Recall that due to Proposition 8 solving (4b) is unnecessary for adaptive restarts.

Solving (46) can be done using standard methods which we briefly outline here. By the assumption that \(\mathcal {L}\) is convex-concave and by duality, there exists a \(\lambda \in [0,\infty ]\) such that (46) is equivalent to

$$\begin{aligned} \max _{(\hat{x},\hat{y}) \in Z} \mathcal {L}(x, \hat{y}) - \mathcal {L}(\hat{x}, y) - \frac{\lambda }{2} ( \Vert \hat{x}- x \Vert ^2 + \Vert \hat{y}- y \Vert ^2)\ . \end{aligned}$$
(47)

For any \(\lambda \in (0,\infty )\), define

$$\begin{aligned} h(\lambda ) {:}{=} \Vert \bar{z}(\lambda ) - z \Vert - r \, \end{aligned}$$

where \(\bar{z}(\tau )\) is the unique solution to (47) (the solution is unique because \(\mathcal {L}\) is convex-concave which means (47) is strongly concave). Observe the function \(h(\lambda )\) is nonincreasing. If \(h(\lambda ) < 0\) for all \(\lambda \in (0,\infty )\) then the solution to (47) with \(\lambda = 0\) that is closest to z solves (46) (and can be approximated by picking an arbitrarily tiny \(\lambda \)). If \(h(\lambda ) > 0\) for all \(\lambda \in (0,\infty )\) then \(r = 0\), and the optimal solution to (46) is \(\hat{z}= z\). The final possibility is that there exist \(\lambda , \lambda ' \in (0,\infty )\) such that \(h(\lambda )< 0 < h(\lambda ')\) in which case there exists a root of h which we can find using a standard root finding methods such as the bisection method. This root corresponds to the optimal solution of (46).

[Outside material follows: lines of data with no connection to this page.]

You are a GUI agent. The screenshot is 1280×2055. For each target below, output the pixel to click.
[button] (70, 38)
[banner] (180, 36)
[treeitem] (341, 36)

Problem (47) is separable into

$$\begin{aligned} {\mathop {\textrm{argmin}}\limits _{\hat{x}\in X}} \mathcal {L}(\hat{x},y) + \frac{\lambda }{2} \Vert \hat{x}- x \Vert ^2 \end{aligned}$$
(48a)
$$\begin{aligned} {\mathop {\textrm{argmin}}\limits _{\hat{y}\in Y}} -\mathcal {L}(x, \hat{y}) + \frac{\lambda }{2} \Vert \hat{y}- y \Vert ^2 \ , \end{aligned}$$
(48b)

which is equivalent to the subproblem iterations for PPM, PDHG, and ADMM (Sect. 2). Even if this root finding only requires evaluating (48) a small number of times it could significantly increase the cost of running the algorithm. Therefore, it makes sense to only test condition (30) at fixed intervals with large separation, e.g., every 200 iterations.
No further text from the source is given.